Red's libRed uses a strategy that is "similar"--well, similar in the sense that clients of the library never get their mitts on an internal series node pointer directly, and it also insists on owning the memory which a value cell lives in. But that owned memory is quite limited...return results from APIs point into a "ring" of values (currently 50 elements long). If you examine the implementation of redPick, the macro TRAP_ERRORS takes the result on the top of the stack and puts it in the ring.

The short-lived nature of these results is explained in the section on Value References, and a sample "unsafe usage" is given:

long a, blk;

a = redSymbol("a");
redSet(a, redBlock(0)); // returned reference is used immediately here

blk = redGet(a);
redPrint(blk); // safe reference usage

for(i = 0; i < 100, i++) {
    // redAppend(blk, redNone()); // unsafe reference usage!
    redAppend(redGet("a"), redNone()); // safe version
}

From my perspective, this kind of thinking is dangerous. For a lot of reasons. Even if I feel comfortable with the restriction--and consider myself within the "safe" number of return results--what if I unwittingly have a call which as part of its implementation switches from not using any Red functions to calling some Red functions? While I've changed nothing at my callsite, a function I'm dependent on has broken my previously-okay assumptions.

Even worse, the failure mode is guaranteed reuse. Using an expired value doesn't crash, you just get some other value.

But if you're not using C++ which can safely construct and destruct things, the alternative seems daunting. You'd have to consider every API call that returns a value to be something like a malloc() which needs to be freed. :-/

for(i = 0; i < 100, i++) {
    REBVAL *gotten = rebGet("a");
    rebAppend(gotten, rebBlank());
    rebFree(gotten);
}

That seems laborious.

But on the plus side with Ren-C, since it has a way of tying values to the current FRAME! by default, they will be GC'd when that function call ends. Someone interested in whether one of their functions is "leaking" could register interest in knowing if the GC had to clean up after them...and then insert frees for any significant-seeming loads. Lazier people could just assume it's fine.

And for C++ users, because RenCpp wraps the values with constructors and destructors, they can be reference counted and not tax the garbage collector. ("freeing" and "allocating" the API pairings is a cheap operation)

I'm not too stressed about it, in the sense that it's very easy to do what Red is doing. So if someone really dislikes the performance profile of Ren-C and is happy with an ad-hoc rule, a flag on their extension could say "use a ring". Or perhaps you could have a function that converts results into ring-lifetime, e.g.

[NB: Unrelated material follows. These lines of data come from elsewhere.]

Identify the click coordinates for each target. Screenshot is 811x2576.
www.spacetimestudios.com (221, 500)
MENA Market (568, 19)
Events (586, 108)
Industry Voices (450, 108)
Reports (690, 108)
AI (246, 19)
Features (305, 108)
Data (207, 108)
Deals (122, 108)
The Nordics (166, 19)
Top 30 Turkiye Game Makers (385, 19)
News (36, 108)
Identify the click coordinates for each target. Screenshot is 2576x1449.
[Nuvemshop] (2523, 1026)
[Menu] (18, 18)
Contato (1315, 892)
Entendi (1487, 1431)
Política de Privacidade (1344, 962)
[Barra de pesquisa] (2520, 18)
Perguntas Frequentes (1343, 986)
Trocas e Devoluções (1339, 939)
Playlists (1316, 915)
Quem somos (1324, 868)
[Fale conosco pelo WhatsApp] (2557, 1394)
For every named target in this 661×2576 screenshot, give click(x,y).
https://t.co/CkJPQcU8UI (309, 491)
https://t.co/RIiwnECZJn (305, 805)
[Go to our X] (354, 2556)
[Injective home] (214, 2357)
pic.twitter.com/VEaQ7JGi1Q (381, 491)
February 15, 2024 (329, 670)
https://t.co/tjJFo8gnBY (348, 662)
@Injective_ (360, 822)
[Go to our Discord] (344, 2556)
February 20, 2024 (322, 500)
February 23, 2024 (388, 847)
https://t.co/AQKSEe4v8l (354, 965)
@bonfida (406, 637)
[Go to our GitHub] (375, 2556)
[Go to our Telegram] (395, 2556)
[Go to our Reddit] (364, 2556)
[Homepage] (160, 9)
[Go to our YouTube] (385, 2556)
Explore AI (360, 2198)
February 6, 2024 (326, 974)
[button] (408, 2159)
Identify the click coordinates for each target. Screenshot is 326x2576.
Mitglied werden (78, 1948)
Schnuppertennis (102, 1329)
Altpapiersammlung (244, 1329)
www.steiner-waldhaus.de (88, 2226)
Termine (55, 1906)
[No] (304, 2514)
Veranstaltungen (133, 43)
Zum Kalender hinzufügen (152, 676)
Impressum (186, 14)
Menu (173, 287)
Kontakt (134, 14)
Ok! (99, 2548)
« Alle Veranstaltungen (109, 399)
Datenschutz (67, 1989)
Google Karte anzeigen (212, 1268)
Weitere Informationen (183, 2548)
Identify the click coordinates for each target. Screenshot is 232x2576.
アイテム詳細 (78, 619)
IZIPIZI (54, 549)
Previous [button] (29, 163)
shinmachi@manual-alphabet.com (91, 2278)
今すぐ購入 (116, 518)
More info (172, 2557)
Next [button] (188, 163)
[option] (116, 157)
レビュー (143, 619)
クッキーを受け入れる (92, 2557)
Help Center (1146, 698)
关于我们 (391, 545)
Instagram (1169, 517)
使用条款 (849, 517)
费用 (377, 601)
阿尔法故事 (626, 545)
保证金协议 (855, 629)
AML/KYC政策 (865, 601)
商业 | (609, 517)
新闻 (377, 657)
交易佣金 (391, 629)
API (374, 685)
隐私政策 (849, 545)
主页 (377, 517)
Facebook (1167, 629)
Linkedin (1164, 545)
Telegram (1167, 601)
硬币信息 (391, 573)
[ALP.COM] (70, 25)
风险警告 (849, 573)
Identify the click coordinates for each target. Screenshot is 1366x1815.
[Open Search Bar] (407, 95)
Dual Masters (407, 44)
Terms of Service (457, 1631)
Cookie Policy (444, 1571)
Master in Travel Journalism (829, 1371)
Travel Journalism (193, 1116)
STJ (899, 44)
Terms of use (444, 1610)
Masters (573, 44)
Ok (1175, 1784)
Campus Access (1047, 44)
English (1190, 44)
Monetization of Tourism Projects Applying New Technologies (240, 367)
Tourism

for(i = 0; i < 100, i++) {
    rebAppend(rebRing(rebGet("a")), rebBlank());
}

So in this case the "meta" value for indicating lifetime could actually wind up being a special handle, which links the current value into the tail of the reuse ring. Hence you wouldn't need to store the value in an intermediate variable. It's a thought.

In any case, Ren Garden wouldn't work when only the last 50 API values stay valid...think of features like the watchlist, that watchlist has to remember the N values you're watching and the N results of evaluating them to show them. You'd have to write everything into a Rebol variable, inventing a parallel variable structure for each value you wish to hold in a C/C++ variable. Then you'd have to re-get the Rebol variable into a C variable each time you wanted to use it...which sounds to me like just pushing the complexity to a different and worse place.

middayc · December 27, 2017, 11:42am

this is above my head, ... if stupid just delete my comment. but could GC be modified to have an "ignore list" and you would have an C api call that lets you add pointer (you just recieved from reb) to ignore list, and to remove it from ignore list when you don't care about it any more?

hostilefork · December 27, 2017, 11:59am

The default behavior if you write a function that uses the API will be to hook the lifetime to the function/frame lifetime. You can rebRelease() things if you know you want to free them earlier. (committed code calls this rebFree(), but release is more accurate)

There is rebUnmanage() which means that you want to extend a value's lifetime from the function/frame that is running, and you must explicitly use rebRelease() to free it.

A long-running top-level process, like the console, must rebRelease() or else it would just accrue values indefinitely, because there is no function running to which the lifetime can be attached.